Tuesday 14 April 2009
Company Voluntary Arrangement for JJB Sports - technical issues with landlords.
Nicely written article about the use of a company voluntary arrangement (CVA - click for quick guide) by Sarah Butler in the Times yesterday. At last someone has spent time researching the subject well and presenting a piece that takes in the views of one of the top retail turnaround experts, Sir David Jones (Next and Morrisons).
Ms Butler has asked the key questions - what is the CVA deal, what are the aims, what do creditors think? I understand from her article that the CVA is proposing that the leases for 140 closed and unwanted stores are determined in exchange for 6 months rent, about £10m.
As we constantly tell people the CVA is a very powerful tool to determine leases and contracts such as management contracts, employment contracts, leases and HP agreements. However, in JJB's case I suspect that the advisors have had to carefully balance the shop lease determinations with pragmatism. WHY?

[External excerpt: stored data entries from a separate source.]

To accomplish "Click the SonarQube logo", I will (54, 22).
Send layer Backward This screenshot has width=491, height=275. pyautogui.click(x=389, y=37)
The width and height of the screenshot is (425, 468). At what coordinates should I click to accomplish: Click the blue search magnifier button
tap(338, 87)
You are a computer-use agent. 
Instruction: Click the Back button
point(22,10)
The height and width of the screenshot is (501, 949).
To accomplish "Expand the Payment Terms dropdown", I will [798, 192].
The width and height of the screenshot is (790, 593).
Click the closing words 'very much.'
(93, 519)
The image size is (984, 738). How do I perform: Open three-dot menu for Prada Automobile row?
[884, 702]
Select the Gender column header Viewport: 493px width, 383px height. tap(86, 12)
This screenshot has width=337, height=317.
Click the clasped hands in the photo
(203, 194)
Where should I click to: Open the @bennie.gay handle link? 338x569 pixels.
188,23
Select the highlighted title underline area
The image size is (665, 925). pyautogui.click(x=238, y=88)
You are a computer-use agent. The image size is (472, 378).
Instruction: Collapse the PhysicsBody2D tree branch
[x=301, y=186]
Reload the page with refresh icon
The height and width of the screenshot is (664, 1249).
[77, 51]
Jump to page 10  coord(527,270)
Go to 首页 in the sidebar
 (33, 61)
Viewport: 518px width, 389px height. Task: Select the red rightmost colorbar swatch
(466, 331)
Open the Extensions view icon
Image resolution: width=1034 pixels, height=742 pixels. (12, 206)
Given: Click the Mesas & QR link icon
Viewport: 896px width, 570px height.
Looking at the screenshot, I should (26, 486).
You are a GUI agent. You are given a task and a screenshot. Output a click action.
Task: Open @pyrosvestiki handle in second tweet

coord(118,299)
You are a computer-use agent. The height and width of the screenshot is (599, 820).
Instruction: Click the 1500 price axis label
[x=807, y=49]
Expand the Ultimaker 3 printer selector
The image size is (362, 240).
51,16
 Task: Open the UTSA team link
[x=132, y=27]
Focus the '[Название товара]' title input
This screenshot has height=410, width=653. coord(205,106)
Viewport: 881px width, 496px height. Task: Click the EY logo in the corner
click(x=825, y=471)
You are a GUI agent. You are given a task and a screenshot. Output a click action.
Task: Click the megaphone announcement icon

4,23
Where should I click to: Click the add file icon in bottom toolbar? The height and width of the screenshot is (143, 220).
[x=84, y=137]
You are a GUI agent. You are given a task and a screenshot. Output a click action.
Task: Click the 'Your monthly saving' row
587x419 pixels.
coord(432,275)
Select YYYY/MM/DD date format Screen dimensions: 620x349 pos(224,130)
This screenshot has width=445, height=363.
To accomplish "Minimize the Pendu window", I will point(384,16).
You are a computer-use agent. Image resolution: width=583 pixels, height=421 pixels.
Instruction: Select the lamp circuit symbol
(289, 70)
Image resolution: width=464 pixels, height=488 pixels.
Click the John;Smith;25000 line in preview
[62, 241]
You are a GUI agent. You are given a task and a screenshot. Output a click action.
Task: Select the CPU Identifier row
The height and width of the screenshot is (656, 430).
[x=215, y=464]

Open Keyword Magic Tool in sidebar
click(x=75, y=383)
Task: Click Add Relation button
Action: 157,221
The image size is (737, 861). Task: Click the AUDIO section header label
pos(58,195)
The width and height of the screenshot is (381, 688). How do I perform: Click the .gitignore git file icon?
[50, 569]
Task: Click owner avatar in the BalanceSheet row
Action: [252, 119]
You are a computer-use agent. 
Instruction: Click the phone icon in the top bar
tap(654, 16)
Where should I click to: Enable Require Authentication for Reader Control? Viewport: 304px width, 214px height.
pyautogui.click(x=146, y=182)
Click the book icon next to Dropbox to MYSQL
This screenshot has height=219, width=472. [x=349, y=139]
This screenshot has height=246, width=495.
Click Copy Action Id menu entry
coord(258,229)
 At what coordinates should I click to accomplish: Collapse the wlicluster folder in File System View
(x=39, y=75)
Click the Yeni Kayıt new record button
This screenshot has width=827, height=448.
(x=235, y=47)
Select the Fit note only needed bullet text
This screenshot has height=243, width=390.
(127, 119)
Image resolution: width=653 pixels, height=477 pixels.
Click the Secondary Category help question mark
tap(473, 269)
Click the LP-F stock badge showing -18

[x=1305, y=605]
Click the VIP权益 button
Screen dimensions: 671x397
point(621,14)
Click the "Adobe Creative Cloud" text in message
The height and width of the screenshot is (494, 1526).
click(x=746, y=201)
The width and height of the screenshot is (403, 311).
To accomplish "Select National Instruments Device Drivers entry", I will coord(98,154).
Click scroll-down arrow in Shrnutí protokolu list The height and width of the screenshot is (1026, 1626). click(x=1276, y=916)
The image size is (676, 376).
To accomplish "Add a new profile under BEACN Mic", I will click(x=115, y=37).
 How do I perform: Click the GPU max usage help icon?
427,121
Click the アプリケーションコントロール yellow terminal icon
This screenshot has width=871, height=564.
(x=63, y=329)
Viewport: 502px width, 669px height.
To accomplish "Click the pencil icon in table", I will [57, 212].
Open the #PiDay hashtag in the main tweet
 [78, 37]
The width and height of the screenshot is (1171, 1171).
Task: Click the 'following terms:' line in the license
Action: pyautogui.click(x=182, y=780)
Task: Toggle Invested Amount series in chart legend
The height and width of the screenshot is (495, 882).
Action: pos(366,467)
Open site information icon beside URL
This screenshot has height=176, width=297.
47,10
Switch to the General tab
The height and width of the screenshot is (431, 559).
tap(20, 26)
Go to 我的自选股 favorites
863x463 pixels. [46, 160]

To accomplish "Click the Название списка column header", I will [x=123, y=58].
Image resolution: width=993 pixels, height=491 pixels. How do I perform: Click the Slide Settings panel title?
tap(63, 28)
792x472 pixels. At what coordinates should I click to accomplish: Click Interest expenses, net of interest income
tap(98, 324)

Under the case law that guides CVA practitioners (Re: Doorbar v Alltime Securities Ltd (1995) BCC 1149 and Re Park Air Services plc (1997)) the claims of the landlords once the lease is determined can be quite substantial. Without going into too much detail here, the basic rule of thumb is the landlord can VOTE in the CVA for the expected period of void.
For example if a RICS qualified surveyor thought the shop property would take 12 months to re-let (possibly with rent free periods) then the landlord is able to vote in the CVA process for the equivalent of 12 months rent. If the surveyor advising the CVA practitioners and or the landlord estimates that the current rack rental being paid by the company entering CVA, is now unobtainable, the landlord can VOTE for the difference between current rack rental and future expected rack rental.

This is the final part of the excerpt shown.